Cnéa Cimini foi a primeira mulher ministra de tribunal superior brasileiro (TST) apenas em 1990. Eliana Calmon foi a primeira ministra do Superior Tribunal de Justiça (STJ) em 1999 e a ministra Ellen Gracie, a primeira mulher ministra do Supremo Tribunal Federal (STF), em 2002. Peduzzi, a primeira mulher a ocupar a Presidência do TST, citou como exemplo a participação predominante de mulheres nos quadros da Justiça trabalhista, que é de 50,5% entre magistrados, 54% dos servidores e 56% dos cargos de confiança e em comissão. De acordo com diagnóstico do CNJ, alguns tribunais se destacam na paridade entre mulheres entre o corpo de magistrados – Bahia tem 61% dos magistrados mulheres e São Paulo, 58%.

“A democratização do Judiciário impõe vigilância constante sobre divisão sexual do trabalho não-remunerado que consome horas de trabalho que poderiam ser deslocadas para o estudo. Além da liberdade alcançada, ainda será tempo para manter luta pela igualdade plena. Como dizia Clarice Lispector, ‘liberdade é pouco. O que desejo ainda não tem nome’”, afirmou a ministra e ex-conselheira do CNJ.

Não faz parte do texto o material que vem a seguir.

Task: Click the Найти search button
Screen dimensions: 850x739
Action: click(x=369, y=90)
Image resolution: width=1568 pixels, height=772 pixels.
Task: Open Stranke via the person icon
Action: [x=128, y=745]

A representante do Conselho Nacional de Justiça no painel, conselheira e procuradora de Justiça, Ivana Farina, expôs um quadro semelhante ao tratar da presença da mulher no Ministério Público. Em 2017, o Conselho Nacional do Ministério Público (CNMP) realizou levantamento que apontou presença de 41% de mulheres e 59% de homens na carreira. Afirmou que a sub-procuradora geral da República Raquel Dodge foi a primeira e única mulher a ser nomeada Procuradora-Geral da República.

A conselheira Ivana Farina atribuiu à presença feminina de Dodge no posto mais alto da carreira à escolha de o CNMP pautar a questão da equidade de gênero na carreira. Também são exemplos dessa nova orientação a indicação de duas representantes do Ministério Público para o CNJ, a realização da 1ª Conferência de Mulheres do MPF, em 2019, as conferências regionais que se seguiram, em que os depoimentos de integrantes do MP deram uma visão qualitativa da realidade levantada até então pelas estatísticas.

“Extraímos dessas escutas expostas nas conferências tão qualificadas as mais diversas circunstâncias relatadas sobre a carreira, como assédio sofrido e obstáculos invisíveis nas promoções”, afirmou. A conselheira Ivana Farina concluiu com o trecho de um poema da sua conterrânea, a poetisa goiana Cora Coralina. “Mesmo quando tudo parece desabar, cabe a mim decidir entre rir e chorar, ir ou ficar, desistir ou lutar; porque descobri, no caminho incerto da vida, que o mais importante é decidir”, disse.

Eliminação da desigualdade

A ministra do Superior Tribunal Militar (STM) Maria Elisabete Rocha lembrou as dificuldades para uma mulher ingressar na magistratura, em que concursos têm bancas examinadoras formadas principalmente por homens, mas sobretudo os obstáculos “invisíveis” que encontram para progredir na carreira. De acordo com o estudo do CNJ quanto mais elevada posição na carreira, cai o percentual feminina em cada estágio da carreira. Enquanto elas são 44% dos magistrados substitutos, são 39% dos titulares, 23% do conjunto de desembargadores e apenas 16% entre ministros de tribunal superior.

“Esse fenômeno decorre de os cargos serem indicação política e da dificuldade de a mulher transitar em espaços tradicionalmente ocupados por homens. O processo da meritrocracia é prejudicado por flagrantes assimetrias na ocupação de cargos, razão pela qual o Conselho Nacional de Justiça (CNJ) editou em 2018 a Resolução CNJ n. 255, para criar uma política e aumentar a participação feminina no Judiciário,  eliminar desigualdades entre sexos e estimular medidas para assegurar mecanismos e diretrizes a fim de incentivar participação de mulheres nos cargos de chefia e assessoramento em bancas de concurso e em eventos institucionais, na condição de palestrantes”, afirmou, a ministra Maria Elisabete Rocha, primeira mulher a ingressar na instância mais alta da Justiça Militar em 212 anos da Justiça Castrense.